SUPPLIED DATA below:
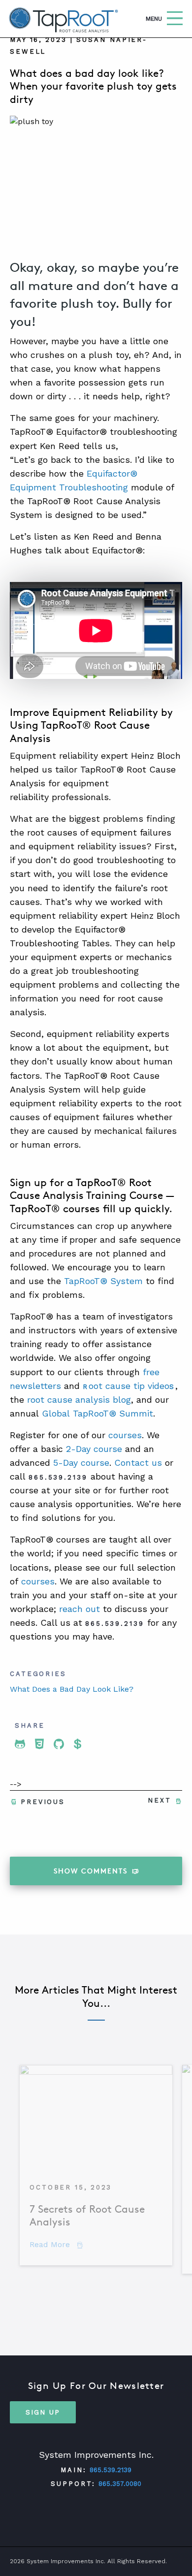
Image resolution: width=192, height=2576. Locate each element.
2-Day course (94, 1449)
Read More (56, 2244)
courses (125, 1435)
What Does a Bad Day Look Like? (71, 1689)
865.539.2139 (110, 2470)
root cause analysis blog (79, 1399)
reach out (79, 1609)
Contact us (138, 1462)
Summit (134, 1413)
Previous (43, 1801)
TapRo (84, 1413)
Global (56, 1413)
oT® (107, 1413)
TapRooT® (85, 1281)
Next (159, 1800)
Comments (91, 1871)
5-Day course (81, 1462)
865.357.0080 (119, 2483)
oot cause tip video (129, 1386)
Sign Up (43, 2412)
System (125, 1281)
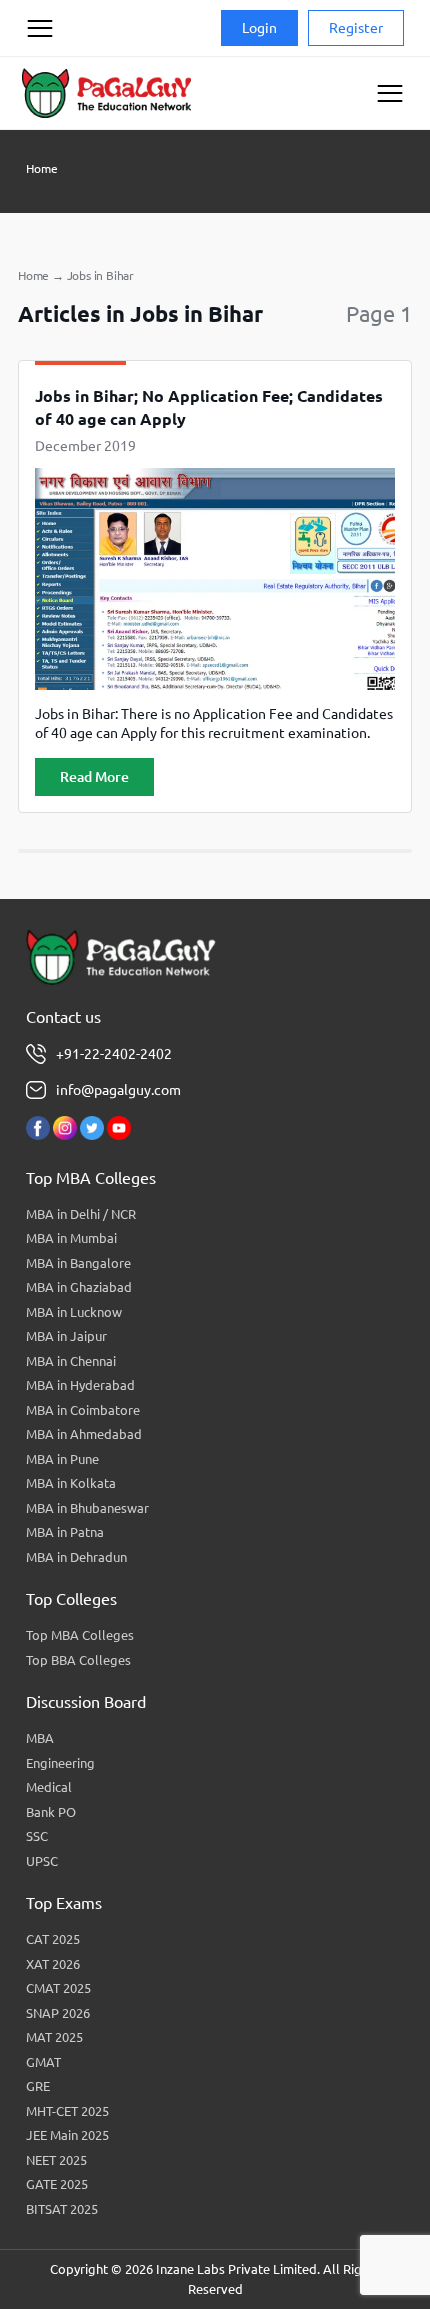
End of SUPPLIED DATA.
__WHAT TO PRODUCE__:
Reproduce the material in its entirety and word for word, without the pictures.

__TASK ANSWER__:
Image resolution: width=192, height=2576. Locate each element.
2-Day course (94, 1449)
Read More (56, 2244)
courses (125, 1435)
What Does a Bad Day Look Like? (71, 1689)
865.539.2139 (110, 2470)
root cause analysis blog (79, 1399)
reach out (79, 1609)
Contact us (138, 1462)
Summit (134, 1413)
Previous (43, 1801)
TapRo (84, 1413)
Global (56, 1413)
oT® (107, 1413)
TapRooT® (85, 1281)
Next (159, 1800)
Comments (91, 1871)
5-Day course (81, 1462)
865.357.0080 (119, 2483)
oot cause tip video (129, 1386)
Sign Up (43, 2412)
System (125, 1281)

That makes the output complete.